Papier-Revival

Mitte der 1960er Jahre waren Papierkleider der letzte Schrei. Für kurze Zeit. Der Trend könnte wieder kommen – als nachhaltige Variante.

Es begann mit einem Werbegag. Eine amerikanische Firma für Toilettenpapier verschickte Papierkleider an ihre Kundinnen als eine Art Treueprämie. Es traf den Zeitgeist der angehenden Wegwerfgesellschaft. Die Kleider waren bunt. Und billig. Zwischen einem und acht Dollar, das Stück. Bedruckt mit allem, was man wollte – oder was sich auf Papier drucken ließ: Muster, Stars, Tiere, Blumen, Autos, Kunst und natürlich Werbung. Auch Wahlkampf wurden mit den Kleidern gemacht.

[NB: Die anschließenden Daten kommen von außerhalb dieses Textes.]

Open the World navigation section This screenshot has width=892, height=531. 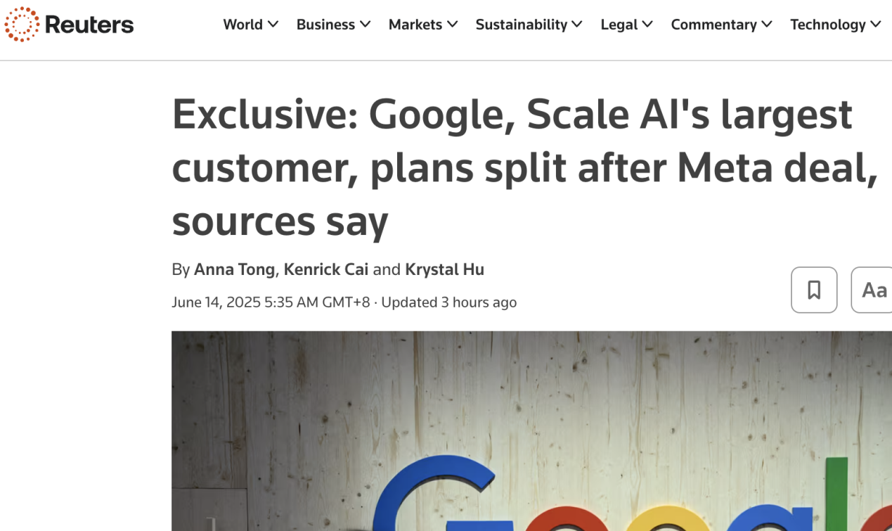click(x=243, y=25)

Ein hübsche junge Frau in einem Minikleid, bedruckt mit „Nixon“ war ein echter Hingucker – anders als ein Wahlplakat mit der einfältigen Visage des republikanischen Präsidentschaftskandidaten.

Jede Woche ein neues Kleid – das konnten sich nun auch weniger betuchte Konsumenten leisten. Tatsächlich waren nicht alle Modelle aus reinem Papier. Es hätte wohl zu wenige Bewegungen mitgemacht und sich beim leisesten Anflug von Regen zügig verabschiedet. Um mehr Stabilität zu erreichen, enthielten einige der Kleider auch Kunstfasern wie Reyon (Viskose) oder Kaycel. Der Trend war kurz. Vermutlich war es den meisten Frauen zu anstrengend, sich ständig neue Kleider anzuschaffen – auch wenn sie wenig kosteten. Einige Konsumentinnen plagte ihr Umweltbewusstsein. Letztlich waren die Modelle zu wenig alltagstauglich – verglichen mit gängigen Textilien wie Baumwolle oder Nylon.

Papier selbst blieb immer wieder ein Thema der Mode. Etwa 2012, als die Jil Sander Vasari Bag, eine leicht behandelte braune Papiertüte mit Firmenlogo, einen gewaltigen Hype auslöste und Käufer bereit waren, 200 € pro Stück hinzublättern.

Vielleicht manifestiert sich in dieser aufflammenden Papierwertschätzung eine nostalgische Gegenbewegung zur wachsenden Digitalisierung. Denn vor allem als Brief oder schönes Buch zeigt Papier seine sinnliche Seite, der sich auch die Mode immer öfter bedient, wenn sie für Modeschauen klassische Papierorte (Bibliotheken) wählt oder sich von Buchheldinnen inspirieren lässt – wie Max Mara bei der Präsentation seiner Frühjahr-Sommer-Kollektion 2019 auf der Mailänder Modewoche.

Auch Kleidung aus Papier oder vielmehr papierähnlichen Materialien ist wieder gefragt. In erster Linie für sehr spezifische Anwendungen, vor allem als Schutzanzüge in Labors und Reinräumen. Die Kunstfaser Tyvek beispielsweise wirkt außen wie Papier, ist genauso leicht und dünn, dabei sehr robust und wasserabweisend. Eher alltagsorientiert, aber mehr Richtung Accessoires ist, was die Berliner Firma Paprcuts daraus macht: Portemonnaies, Kultur- und Bauchtaschen. Der gegenwärtige Trend zur Nachhaltigkeit könnte durchaus beitragen, dass „Papierkleidung“ in Form von langlebigen und umweltfreundlich hergestellten Materialien wie Tyvek seinen Markt findet. Das innovative Label Luxaa aus Sachsen-Anhalt experimentiert schon seit Jahren mit dem Material und führt in seinem Sortiment bereits Kleider, Röcke und Shirts aus Tyvek. Noch sind sie einfarbig, doch da Tyvek sich genauso gut bedrucken lässt wie Papier, ist hier auch optisch alles möglich.